Fig. 9 shows the circuit diagram of comparison circuit 16 according to an embodiment of the present invention.As shown, comparison circuit 16 Including first comparator 161 and the second comparator 162.First comparator 161 and the second comparator 162 be respectively provided with enable end, Inverting input terminal, normal phase input end and output end.

The enable end of first comparator 161 receives enable signal EN, and the inverting input terminal of first comparator 161 receives second Feedback signal V_FB2, the normal phase input end of first comparator 161 receives brownout threshold signal UV, when enable signal EN is effective, the One comparator 161 is by the second feedback signal V_FB2Compare with brownout threshold signal UV, and defeated in the output end of first comparator 161 First comparison signal CA_UV out.In one embodiment, as the first feedback signal V_FB1When less than brownout threshold signal UV, first Effectively (such as logically high), power switch 11 is switched on comparison signal CA_UV.

The enable end of second comparator 162 receives enable signal EN, and the inverting input terminal of the second comparator 162 receives second Feedback signal V_FB2, the normal phase input end of the second comparator 162 receives overvoltage threshold signal OV, when enable signal EN is effective the Two voltage comparators are by the second feedback signal V_FB2Compare with overvoltage threshold signal OV, and defeated in the output end of the second comparator 162 Second comparison signal CA_OV out.In one embodiment, as the second feedback signal V_FB2When greater than overvoltage threshold signal OV, second Effectively (such as logic low), power switch 11 is forced to be maintained at off state comparison signal CA_OV at this time, prevents power switch Output voltage V after 11 conductings_OUTThe more rise the more high.In one embodiment, overvoltage threshold signal OV is greater than brownout threshold signal UV.

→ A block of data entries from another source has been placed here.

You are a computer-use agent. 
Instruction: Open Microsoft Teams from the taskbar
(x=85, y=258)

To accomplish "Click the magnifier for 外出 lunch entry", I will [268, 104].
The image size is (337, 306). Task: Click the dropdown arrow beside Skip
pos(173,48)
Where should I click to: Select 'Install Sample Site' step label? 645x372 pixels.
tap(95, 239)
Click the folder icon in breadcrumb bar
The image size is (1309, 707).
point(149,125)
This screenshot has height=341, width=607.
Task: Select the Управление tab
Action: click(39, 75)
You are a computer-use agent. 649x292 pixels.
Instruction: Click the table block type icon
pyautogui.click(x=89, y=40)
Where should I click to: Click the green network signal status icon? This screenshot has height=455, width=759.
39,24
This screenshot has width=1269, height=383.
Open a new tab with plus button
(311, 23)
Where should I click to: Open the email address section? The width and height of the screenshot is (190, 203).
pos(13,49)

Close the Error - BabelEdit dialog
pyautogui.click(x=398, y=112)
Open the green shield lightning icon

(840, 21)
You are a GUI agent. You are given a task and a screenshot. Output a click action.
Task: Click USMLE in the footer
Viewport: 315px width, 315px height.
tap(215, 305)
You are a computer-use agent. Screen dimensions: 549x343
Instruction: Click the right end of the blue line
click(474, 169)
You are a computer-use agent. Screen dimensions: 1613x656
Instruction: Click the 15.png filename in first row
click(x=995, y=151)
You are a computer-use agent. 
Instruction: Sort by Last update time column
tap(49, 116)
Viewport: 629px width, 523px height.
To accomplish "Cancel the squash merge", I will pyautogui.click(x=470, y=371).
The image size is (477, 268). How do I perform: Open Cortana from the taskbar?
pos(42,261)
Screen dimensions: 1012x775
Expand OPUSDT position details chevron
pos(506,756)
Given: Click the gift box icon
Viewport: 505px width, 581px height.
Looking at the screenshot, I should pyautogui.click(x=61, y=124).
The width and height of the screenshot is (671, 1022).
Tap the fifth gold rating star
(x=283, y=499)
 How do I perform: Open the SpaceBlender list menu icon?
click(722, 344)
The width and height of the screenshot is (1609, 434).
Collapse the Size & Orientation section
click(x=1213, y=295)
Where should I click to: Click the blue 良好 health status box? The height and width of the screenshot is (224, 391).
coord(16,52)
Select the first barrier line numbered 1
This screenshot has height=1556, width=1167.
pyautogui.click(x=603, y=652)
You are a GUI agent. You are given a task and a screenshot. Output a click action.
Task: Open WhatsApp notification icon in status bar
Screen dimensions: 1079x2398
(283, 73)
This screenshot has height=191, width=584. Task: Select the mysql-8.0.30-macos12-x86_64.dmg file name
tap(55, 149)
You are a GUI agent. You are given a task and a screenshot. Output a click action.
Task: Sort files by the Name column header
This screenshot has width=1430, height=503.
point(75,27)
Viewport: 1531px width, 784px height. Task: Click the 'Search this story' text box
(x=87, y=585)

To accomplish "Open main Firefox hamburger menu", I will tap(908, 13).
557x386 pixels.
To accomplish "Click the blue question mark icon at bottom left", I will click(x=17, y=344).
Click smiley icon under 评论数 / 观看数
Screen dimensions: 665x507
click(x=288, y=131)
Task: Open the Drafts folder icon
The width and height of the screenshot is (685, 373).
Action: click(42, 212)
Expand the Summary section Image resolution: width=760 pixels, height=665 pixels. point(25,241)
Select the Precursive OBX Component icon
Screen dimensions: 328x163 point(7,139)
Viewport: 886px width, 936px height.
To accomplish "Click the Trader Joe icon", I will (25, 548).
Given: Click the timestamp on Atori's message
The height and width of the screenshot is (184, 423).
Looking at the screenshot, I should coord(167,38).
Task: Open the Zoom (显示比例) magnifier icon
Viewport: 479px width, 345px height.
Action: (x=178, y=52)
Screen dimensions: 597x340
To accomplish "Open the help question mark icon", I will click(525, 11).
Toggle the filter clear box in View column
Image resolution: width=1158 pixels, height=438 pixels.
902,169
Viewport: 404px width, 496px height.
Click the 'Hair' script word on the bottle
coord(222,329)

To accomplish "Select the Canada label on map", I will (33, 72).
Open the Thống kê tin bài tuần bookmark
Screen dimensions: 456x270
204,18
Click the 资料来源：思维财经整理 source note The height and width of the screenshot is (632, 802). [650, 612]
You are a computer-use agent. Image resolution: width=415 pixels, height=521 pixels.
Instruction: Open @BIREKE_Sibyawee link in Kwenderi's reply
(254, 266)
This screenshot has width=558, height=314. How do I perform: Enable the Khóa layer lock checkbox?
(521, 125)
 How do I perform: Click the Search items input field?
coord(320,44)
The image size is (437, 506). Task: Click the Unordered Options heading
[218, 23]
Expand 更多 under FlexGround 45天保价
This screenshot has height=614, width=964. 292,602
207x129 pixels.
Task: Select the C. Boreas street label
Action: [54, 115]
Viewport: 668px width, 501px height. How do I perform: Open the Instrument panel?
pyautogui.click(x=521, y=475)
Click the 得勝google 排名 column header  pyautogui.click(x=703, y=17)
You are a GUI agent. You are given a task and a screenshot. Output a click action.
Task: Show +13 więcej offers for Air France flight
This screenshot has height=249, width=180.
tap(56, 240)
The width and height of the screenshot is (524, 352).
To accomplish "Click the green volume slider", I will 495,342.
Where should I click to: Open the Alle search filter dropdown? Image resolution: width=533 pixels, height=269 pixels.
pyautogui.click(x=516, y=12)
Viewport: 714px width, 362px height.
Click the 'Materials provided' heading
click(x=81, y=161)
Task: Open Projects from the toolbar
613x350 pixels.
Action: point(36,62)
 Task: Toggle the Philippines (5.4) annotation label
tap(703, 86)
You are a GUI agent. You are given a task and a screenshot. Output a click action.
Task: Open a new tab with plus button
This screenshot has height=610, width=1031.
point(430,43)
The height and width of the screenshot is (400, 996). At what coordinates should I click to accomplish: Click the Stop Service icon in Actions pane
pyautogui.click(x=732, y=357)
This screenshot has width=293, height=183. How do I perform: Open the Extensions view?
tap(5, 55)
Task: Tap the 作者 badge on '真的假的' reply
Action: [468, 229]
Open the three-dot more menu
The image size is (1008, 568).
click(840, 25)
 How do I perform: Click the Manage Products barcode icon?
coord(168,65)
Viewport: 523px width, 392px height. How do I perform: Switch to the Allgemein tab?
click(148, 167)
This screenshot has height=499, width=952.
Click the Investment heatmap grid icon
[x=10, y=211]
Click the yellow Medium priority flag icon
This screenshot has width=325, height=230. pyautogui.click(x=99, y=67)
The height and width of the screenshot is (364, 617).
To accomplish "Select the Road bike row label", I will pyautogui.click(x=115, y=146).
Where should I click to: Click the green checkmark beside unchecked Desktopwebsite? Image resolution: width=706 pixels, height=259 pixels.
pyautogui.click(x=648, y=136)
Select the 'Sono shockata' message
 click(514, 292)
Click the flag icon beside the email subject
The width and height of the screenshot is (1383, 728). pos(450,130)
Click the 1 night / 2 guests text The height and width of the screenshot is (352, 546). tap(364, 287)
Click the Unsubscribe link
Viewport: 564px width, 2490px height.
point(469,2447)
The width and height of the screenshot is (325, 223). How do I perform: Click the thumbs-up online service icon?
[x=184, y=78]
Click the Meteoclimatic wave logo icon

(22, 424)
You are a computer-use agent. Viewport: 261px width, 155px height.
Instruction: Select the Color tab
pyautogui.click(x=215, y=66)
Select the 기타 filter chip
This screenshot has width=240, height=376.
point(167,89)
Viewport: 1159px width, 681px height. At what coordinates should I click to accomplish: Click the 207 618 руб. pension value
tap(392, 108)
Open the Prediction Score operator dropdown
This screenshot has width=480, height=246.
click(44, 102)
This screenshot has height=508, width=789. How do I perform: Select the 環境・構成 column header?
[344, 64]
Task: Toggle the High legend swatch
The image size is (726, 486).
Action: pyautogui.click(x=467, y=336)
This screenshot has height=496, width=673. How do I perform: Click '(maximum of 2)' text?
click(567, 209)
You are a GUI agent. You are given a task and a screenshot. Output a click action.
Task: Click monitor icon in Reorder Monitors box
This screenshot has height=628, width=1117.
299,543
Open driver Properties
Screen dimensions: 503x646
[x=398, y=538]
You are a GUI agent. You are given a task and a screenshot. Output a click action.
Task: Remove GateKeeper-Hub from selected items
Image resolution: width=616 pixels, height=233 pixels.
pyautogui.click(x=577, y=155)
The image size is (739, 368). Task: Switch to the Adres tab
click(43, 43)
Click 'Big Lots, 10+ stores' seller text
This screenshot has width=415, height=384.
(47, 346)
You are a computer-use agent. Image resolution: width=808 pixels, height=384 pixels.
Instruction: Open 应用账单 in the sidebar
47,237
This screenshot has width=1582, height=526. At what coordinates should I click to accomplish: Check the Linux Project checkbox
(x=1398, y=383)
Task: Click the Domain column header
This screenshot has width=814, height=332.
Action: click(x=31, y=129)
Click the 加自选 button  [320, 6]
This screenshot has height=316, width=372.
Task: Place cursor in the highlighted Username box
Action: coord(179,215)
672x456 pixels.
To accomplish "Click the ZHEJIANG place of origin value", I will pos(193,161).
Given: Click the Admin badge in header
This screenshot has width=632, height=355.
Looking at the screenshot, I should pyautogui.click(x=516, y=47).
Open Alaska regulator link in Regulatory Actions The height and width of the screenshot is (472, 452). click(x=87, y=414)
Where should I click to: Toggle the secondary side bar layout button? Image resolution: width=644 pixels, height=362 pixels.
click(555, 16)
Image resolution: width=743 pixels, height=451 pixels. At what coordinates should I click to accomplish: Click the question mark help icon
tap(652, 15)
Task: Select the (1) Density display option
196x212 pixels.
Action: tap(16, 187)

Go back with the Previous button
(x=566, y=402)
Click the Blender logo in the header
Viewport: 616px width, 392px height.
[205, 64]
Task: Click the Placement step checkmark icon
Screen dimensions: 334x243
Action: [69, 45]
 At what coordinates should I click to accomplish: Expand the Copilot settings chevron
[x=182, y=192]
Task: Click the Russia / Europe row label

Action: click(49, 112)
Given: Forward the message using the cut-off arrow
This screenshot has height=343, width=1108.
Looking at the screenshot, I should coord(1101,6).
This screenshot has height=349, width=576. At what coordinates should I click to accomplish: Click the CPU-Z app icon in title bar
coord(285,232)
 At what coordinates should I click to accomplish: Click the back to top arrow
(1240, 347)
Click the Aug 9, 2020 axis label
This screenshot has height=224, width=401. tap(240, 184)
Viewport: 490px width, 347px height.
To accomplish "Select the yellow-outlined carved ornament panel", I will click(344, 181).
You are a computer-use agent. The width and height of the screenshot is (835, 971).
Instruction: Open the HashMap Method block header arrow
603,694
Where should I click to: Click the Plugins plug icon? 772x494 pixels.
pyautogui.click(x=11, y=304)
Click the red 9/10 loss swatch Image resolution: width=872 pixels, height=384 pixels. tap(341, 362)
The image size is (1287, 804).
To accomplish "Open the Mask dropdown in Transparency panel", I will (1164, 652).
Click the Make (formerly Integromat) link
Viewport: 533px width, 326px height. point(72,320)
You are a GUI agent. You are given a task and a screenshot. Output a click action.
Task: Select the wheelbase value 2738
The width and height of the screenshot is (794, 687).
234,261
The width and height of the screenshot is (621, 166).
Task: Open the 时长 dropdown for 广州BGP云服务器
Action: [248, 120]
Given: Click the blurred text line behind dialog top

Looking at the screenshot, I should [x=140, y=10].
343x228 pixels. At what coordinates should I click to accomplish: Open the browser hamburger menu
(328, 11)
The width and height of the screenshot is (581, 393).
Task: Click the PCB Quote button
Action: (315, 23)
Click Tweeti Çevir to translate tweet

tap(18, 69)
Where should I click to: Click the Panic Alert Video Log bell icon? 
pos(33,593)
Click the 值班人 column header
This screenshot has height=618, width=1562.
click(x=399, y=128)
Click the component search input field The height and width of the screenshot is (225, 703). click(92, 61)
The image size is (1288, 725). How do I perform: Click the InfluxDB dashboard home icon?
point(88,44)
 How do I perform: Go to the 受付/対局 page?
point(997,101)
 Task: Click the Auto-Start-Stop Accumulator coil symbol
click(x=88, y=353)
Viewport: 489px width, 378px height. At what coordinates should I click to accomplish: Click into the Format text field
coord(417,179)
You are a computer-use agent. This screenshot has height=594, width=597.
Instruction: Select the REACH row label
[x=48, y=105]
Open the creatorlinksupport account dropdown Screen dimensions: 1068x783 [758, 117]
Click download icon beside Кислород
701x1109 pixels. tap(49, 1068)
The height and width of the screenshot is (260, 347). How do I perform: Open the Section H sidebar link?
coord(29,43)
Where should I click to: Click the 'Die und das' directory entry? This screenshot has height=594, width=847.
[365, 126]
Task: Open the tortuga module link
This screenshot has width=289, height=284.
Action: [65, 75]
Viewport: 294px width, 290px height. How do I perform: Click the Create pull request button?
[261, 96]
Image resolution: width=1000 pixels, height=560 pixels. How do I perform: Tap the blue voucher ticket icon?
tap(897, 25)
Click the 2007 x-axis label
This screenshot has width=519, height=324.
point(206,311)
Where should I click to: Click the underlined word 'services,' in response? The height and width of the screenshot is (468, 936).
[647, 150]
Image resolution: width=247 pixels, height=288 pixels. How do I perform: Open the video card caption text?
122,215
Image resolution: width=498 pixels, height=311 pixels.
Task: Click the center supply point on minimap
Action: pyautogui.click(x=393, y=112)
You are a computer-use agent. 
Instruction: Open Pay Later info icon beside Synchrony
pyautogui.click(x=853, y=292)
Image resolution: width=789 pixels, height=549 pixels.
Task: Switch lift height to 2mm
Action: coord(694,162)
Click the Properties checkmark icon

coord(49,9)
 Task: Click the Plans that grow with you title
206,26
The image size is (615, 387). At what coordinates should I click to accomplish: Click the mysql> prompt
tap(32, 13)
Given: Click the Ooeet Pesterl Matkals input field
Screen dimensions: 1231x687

In the embodiment shown in fig. 9, second control signal PWM2 includes two signals.First comparison signal CA_UV and Two comparison signal CA_OV are second control signal PWM2.In one embodiment, as the second feedback signal V_FB2For an electricity When pressing signal, first comparator 161 and the second comparator 162 are voltage comparator；As the second feedback signal V_FB2For an electric current When signal, first comparator 161 and the second comparator 162 are current comparator.In other embodiments, comparison circuit 16 may be used also To include the comparison circuit of other suitable achievable similar functions.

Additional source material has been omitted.